The code I'm executing is this:

parser = Lark(select_with_joins_grammar, parser='lalr', transformer=SelectTransformer())
tree = parser.parse(sql_query)

# Print the custom export format
print(format_ast(tree))

The problem is related to the method join_type() of my class SelectTransformer. Somehow *args is always empty, although it should theoretically contain (like defined in the rule) "INNER JOIN" or "LEFT JOIN" or "RIGHT JOIN" or "FULL JOIN". My output looks like this:

  Tree(SELECT statement), [
  Tree(select_statement), [
        NAME, Token('name')
        NAME, Token('alias')
        NAME, Token('COUNT')
        Tree(function_args), [
          NAME, Token('age')
        ]
        NAME, Token('age_alias')
        Tree(select_statement), [
            NAME, Token('department_name')
            NAME, Token('departments')
                  NAME, Token('department_id')
                  OPERATOR, Token('=')
                    NAME, Token('employees')
                    NAME, Token('department_id')
        ]
        NAME, Token('employees')
        NAME, Token('emp')
      NAME, Token('department')
          NAME, Token('departments')
          NAME, Token('dep')
                  NAME, Token('employees')
                  NAME, Token('department_id')
                OPERATOR, Token('=')
                  NAME, Token('departments')
                  NAME, Token('id')
          NAME, Token('other_table')
          NAME, Token('ot')
                  NAME, Token('other_table')
                  NAME, Token('id')
                OPERATOR, Token('=')
                  NAME, Token('employees')
                  NAME, Token('table_id')
            NAME, Token('age')
            OPERATOR, Token('>')
            INT, Token('25')
      NAME, Token('age')
      NAME, Token('name')
            NAME, Token('COUNT')
            Tree(function_args), [
              NAME, Token('age')
            ]
            None
          OPERATOR, Token('>')
          INT, Token('1')
        NAME, Token('name')
        NAME, Token('age')
  ]
]

As you can see, no join type is displayed. I am relatively new to parsing so I don't really know what to try.


Solution

  • The answer is that case matters. The grammar defines a combination of rules and terminals. Rules have lower case names, while terminals have upper-case names. It appears that only terminals will capture their matched content as tokens. (There may be a more formal way of saying this, but this is accurate enough for this discussion.)

    So instead of:

        join_expr: join_type (table_name | subquery) "ON" condition
    
        join_type : "INNER JOIN" | "LEFT JOIN" | "RIGHT JOIN" | "FULL JOIN"
    

    try:

        join_expr: JOIN_TYPE (table_name | subquery) "ON" condition
    
        JOIN_TYPE: "INNER JOIN" | "LEFT JOIN" | "RIGHT JOIN" | "FULL JOIN"
    

    That will yield results that includes content like JOIN_TYPE, Token('INNER JOIN') and JOIN_TYPE, Token('LEFT JOIN').

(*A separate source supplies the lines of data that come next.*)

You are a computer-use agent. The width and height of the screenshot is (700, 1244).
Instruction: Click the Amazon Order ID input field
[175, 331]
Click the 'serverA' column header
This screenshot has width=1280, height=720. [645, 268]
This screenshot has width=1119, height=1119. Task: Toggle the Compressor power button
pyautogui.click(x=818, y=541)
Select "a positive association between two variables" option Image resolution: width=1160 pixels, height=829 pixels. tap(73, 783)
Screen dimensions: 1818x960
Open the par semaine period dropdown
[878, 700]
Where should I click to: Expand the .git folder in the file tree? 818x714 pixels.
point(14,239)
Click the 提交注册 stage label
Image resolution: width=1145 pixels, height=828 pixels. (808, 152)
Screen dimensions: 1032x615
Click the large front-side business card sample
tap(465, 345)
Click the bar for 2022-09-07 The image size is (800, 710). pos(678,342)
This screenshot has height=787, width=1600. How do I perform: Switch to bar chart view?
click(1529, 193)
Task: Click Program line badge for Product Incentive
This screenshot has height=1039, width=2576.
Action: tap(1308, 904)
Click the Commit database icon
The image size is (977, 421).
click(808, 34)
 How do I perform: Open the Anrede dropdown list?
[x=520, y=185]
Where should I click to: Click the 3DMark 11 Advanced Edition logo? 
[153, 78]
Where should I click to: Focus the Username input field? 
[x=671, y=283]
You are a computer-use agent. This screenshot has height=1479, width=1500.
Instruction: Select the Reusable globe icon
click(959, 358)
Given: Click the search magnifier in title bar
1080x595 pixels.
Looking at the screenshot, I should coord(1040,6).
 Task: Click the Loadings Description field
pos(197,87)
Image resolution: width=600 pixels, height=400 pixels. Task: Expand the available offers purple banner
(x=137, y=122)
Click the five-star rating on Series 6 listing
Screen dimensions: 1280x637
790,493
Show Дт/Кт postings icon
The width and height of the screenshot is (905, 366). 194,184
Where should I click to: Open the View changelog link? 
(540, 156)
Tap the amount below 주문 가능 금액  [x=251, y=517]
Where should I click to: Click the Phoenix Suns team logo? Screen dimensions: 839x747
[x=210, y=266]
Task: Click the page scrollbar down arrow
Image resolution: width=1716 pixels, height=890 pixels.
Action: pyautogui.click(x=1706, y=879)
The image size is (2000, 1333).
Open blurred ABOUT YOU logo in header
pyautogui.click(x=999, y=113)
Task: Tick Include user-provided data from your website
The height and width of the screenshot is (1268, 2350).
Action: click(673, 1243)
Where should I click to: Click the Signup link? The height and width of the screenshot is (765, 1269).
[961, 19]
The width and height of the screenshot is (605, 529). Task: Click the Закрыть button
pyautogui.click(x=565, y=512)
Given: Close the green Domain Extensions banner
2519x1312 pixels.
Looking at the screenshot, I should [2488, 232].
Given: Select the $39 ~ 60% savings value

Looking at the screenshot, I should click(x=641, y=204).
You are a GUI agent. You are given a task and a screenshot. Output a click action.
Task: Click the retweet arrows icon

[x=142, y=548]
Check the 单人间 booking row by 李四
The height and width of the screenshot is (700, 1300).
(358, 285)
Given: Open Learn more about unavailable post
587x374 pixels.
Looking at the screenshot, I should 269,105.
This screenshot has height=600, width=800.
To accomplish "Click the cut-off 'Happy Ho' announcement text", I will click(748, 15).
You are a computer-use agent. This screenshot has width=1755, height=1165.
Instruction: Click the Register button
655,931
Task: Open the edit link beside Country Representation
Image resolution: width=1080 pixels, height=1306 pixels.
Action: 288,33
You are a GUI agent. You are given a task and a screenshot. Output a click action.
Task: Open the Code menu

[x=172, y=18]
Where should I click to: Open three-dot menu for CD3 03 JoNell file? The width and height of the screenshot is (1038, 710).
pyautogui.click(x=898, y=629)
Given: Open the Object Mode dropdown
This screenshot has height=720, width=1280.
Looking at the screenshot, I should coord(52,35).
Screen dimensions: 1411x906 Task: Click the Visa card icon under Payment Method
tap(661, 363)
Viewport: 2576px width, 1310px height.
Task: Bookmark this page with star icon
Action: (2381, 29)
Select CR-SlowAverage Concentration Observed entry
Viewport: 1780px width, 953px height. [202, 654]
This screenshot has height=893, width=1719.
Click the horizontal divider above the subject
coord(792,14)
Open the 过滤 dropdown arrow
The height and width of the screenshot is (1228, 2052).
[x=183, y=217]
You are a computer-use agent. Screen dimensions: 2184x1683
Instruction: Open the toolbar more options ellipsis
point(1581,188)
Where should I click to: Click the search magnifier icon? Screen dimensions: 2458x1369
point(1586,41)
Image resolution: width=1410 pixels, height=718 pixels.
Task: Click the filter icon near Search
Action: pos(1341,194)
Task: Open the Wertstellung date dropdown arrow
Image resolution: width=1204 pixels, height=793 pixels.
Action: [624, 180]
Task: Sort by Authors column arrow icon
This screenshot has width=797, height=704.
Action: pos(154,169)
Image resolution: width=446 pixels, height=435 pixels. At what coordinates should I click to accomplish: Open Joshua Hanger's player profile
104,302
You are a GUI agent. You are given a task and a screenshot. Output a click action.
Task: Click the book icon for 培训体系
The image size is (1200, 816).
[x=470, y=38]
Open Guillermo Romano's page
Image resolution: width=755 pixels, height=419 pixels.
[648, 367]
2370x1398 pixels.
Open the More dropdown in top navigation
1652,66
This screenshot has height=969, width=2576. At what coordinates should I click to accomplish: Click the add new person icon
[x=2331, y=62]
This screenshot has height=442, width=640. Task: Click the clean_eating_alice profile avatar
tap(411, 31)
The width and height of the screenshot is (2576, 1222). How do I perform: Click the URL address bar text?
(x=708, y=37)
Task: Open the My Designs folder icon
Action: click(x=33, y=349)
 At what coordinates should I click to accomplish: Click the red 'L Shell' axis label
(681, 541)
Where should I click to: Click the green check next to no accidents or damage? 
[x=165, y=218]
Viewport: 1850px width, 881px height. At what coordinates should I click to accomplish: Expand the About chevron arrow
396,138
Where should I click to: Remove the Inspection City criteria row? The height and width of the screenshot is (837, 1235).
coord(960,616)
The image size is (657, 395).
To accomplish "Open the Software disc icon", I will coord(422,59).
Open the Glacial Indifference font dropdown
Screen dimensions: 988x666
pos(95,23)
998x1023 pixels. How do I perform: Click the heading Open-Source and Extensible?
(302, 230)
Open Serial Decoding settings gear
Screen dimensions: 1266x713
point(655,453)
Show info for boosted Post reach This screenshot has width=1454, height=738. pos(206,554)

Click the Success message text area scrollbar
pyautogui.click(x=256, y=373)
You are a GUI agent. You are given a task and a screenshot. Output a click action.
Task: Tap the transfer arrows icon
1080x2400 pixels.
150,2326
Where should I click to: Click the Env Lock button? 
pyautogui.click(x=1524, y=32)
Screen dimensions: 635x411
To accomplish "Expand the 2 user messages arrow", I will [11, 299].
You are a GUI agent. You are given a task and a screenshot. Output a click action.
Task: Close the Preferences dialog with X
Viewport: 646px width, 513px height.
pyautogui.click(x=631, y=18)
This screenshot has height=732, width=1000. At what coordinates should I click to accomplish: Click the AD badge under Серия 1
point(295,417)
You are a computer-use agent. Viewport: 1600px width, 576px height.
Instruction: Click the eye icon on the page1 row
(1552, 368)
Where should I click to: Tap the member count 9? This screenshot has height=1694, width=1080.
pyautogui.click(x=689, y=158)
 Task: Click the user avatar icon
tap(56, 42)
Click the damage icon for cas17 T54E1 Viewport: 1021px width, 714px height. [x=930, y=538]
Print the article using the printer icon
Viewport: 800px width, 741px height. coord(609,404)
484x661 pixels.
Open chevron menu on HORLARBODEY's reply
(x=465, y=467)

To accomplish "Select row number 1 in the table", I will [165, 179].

    Another alternative is to make each join type its own rule, as follows:

        join_type: inner_join | left_join | right_join | full_join
    
        inner_join: "INNER"? "JOIN"
    
        left_join: "LEFT" "OUTER"? "JOIN"
    
        right_join: "RIGHT" "OUTER"? "JOIN"
    
        full_join: "FULL" "OUTER"? "JOIN"
    

    The above will yield distinct nodes instead of tokens in the parsed syntax, presented as Tree(inner_join) and Tree(left_join) in the output. The exact syntax variation used ("JOIN" vs "INNER JOIN") is not captured.

    There may be other approaches for capturing the join type, but this is not my area of expertise.

    Note that the syntax still has a long way to go, such as allowing alternatives like "JOIN", "LEFT OUTER JOIN", "FULL OUTER JOIN", "CROSS APPLY", "OUTER APPLY", and nested joins of the form TableA A LEFT JOIN (TableB B JOIN TableC C ON C.X = B.X) ON B.Y = A.Y. You've taken on quite a challenge.